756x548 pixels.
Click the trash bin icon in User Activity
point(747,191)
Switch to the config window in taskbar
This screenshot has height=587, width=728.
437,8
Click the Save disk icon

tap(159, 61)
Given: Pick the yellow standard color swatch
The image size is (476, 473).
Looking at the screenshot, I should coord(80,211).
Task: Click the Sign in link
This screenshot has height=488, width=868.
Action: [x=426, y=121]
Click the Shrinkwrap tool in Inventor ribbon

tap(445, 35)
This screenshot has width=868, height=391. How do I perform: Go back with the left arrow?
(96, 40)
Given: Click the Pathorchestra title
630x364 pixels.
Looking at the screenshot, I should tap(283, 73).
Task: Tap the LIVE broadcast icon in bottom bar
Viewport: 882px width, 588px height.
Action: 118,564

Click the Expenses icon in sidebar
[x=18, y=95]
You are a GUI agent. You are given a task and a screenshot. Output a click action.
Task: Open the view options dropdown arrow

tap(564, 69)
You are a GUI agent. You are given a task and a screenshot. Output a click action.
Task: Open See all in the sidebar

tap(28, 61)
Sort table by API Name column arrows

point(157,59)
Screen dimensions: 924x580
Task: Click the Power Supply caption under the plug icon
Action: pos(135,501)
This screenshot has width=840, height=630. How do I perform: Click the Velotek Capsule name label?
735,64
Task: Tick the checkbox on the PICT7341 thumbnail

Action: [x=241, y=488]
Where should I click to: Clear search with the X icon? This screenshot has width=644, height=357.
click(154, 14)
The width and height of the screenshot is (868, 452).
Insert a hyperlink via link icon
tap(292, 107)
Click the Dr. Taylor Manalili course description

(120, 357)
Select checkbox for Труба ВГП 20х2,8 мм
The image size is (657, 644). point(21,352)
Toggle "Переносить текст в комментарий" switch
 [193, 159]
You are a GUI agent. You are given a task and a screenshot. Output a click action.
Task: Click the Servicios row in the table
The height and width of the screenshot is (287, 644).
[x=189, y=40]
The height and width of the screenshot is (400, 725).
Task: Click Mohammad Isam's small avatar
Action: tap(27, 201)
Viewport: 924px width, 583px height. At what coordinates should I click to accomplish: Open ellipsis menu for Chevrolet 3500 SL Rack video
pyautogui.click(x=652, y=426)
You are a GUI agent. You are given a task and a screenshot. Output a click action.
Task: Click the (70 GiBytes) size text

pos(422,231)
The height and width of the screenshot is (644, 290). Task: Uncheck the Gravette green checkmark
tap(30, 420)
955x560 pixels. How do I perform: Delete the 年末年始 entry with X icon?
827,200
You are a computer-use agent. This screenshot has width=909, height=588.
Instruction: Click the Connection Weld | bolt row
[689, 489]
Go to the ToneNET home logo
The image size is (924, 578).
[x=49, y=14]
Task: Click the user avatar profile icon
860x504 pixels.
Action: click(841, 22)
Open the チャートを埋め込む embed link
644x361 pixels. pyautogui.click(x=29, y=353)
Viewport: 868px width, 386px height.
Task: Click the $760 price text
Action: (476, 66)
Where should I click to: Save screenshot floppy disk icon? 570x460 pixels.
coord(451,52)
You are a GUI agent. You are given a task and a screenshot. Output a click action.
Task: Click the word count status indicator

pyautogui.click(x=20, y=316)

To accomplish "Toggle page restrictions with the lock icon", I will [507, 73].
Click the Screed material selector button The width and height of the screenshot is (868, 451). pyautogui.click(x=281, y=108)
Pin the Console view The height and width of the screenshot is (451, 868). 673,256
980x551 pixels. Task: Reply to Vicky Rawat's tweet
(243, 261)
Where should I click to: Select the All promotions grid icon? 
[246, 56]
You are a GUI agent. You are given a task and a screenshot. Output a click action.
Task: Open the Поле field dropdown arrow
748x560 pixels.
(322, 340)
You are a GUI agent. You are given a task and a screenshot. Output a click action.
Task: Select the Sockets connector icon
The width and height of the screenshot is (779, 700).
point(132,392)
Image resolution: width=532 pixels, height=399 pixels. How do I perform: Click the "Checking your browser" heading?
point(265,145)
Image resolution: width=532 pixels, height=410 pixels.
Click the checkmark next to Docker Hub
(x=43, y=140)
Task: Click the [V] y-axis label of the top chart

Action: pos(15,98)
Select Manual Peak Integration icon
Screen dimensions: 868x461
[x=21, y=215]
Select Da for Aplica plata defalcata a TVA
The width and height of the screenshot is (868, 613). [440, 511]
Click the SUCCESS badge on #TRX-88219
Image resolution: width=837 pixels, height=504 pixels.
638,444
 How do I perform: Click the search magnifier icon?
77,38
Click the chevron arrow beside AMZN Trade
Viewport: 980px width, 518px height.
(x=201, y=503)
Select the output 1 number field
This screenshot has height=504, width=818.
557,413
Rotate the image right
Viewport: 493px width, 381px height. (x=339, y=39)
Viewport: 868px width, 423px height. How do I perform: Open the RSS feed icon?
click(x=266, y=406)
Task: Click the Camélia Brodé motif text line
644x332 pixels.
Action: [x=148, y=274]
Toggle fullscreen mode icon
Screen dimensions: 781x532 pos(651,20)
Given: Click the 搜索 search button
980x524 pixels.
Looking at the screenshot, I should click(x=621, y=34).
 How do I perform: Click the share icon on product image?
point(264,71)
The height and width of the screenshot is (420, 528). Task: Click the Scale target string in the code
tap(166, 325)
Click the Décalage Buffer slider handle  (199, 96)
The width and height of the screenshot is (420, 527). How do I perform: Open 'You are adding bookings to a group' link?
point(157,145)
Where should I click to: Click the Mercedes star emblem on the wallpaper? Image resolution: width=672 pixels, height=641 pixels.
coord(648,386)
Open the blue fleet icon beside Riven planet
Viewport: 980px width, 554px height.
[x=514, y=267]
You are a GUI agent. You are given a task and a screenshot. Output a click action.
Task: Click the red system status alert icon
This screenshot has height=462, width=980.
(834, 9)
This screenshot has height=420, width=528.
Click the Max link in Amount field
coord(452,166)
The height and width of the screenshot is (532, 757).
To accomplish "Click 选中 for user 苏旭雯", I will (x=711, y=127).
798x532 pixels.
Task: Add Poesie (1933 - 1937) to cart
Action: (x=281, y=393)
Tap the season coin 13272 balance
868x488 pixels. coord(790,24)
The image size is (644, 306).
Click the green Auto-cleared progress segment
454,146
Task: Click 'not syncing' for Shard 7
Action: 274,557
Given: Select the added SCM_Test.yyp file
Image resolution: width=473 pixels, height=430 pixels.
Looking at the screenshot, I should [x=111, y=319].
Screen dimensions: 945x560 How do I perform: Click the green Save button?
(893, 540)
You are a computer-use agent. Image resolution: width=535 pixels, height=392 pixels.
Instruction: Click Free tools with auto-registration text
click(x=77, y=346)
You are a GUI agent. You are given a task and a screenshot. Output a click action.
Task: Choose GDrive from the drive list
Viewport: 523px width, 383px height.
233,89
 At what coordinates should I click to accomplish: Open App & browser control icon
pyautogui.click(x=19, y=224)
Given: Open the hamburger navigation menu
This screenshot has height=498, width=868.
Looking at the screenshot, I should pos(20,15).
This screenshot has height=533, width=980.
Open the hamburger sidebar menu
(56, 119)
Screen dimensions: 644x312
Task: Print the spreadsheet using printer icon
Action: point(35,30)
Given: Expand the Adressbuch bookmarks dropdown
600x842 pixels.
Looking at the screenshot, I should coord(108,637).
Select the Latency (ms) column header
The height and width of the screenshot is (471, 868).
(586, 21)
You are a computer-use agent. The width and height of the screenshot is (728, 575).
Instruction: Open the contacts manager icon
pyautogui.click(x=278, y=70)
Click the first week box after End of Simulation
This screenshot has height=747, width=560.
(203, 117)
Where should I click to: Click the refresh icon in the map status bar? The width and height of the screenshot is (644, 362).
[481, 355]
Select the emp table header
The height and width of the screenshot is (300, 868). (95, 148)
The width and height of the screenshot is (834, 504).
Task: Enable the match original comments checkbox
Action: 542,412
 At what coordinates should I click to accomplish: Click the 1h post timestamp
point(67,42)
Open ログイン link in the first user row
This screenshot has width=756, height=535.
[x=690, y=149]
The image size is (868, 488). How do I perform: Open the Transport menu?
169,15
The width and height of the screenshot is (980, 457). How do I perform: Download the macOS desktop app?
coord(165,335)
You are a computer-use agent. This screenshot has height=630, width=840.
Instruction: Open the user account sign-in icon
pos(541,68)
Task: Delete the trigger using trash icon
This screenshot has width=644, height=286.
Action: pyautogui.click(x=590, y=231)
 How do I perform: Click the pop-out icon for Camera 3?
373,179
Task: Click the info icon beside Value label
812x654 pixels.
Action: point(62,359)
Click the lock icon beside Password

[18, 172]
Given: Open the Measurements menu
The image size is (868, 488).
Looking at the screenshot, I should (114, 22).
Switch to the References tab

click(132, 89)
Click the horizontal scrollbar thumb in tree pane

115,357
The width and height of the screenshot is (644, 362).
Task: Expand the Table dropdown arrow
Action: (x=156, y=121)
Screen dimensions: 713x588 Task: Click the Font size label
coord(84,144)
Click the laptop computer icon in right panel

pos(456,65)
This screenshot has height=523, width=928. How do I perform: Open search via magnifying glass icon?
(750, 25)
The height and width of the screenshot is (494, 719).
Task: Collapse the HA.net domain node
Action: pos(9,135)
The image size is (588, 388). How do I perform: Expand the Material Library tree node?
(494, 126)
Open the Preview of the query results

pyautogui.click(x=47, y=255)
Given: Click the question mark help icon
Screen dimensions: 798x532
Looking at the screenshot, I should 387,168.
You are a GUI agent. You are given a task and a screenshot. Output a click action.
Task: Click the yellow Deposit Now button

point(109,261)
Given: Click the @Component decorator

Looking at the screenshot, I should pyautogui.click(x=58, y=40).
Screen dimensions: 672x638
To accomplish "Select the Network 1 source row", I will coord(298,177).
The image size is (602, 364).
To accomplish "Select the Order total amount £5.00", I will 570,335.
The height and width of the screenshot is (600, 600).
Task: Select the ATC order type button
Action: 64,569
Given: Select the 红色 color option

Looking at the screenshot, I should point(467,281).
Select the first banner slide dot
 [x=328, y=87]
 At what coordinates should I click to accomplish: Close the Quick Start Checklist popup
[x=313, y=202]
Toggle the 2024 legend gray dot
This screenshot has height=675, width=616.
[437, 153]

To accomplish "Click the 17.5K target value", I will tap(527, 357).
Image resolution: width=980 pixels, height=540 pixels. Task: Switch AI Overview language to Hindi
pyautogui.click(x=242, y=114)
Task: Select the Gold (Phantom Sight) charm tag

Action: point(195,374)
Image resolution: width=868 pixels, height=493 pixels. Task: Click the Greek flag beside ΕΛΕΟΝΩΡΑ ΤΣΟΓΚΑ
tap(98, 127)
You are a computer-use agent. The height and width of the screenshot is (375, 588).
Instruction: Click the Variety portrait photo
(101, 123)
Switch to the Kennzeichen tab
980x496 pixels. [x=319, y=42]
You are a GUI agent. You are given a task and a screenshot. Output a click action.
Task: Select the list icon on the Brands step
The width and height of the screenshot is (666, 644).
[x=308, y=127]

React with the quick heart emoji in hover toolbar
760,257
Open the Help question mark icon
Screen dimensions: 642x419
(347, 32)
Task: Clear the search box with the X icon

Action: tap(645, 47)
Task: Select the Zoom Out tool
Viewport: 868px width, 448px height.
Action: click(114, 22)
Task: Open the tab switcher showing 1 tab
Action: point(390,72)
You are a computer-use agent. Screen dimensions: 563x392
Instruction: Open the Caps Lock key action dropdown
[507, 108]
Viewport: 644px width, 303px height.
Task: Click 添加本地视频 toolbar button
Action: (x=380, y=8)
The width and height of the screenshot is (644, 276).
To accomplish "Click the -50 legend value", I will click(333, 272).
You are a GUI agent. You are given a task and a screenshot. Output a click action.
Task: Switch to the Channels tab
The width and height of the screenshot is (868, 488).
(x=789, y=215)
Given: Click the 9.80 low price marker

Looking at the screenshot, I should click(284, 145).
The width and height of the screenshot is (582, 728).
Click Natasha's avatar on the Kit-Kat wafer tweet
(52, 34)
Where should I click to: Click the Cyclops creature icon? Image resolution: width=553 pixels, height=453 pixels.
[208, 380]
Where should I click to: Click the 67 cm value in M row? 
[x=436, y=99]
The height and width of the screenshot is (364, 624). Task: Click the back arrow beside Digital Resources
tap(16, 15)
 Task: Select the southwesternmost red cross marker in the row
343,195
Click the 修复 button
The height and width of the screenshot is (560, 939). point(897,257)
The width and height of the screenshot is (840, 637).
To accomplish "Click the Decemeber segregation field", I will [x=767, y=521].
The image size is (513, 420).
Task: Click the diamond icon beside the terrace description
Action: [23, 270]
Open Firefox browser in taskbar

- [WHAT YOU HAVE TO DO]:
Look through the preceding entries for the word "question". Report how many lines hold it, and only that number.

- [SOLUTION TO THIS TASK]:
2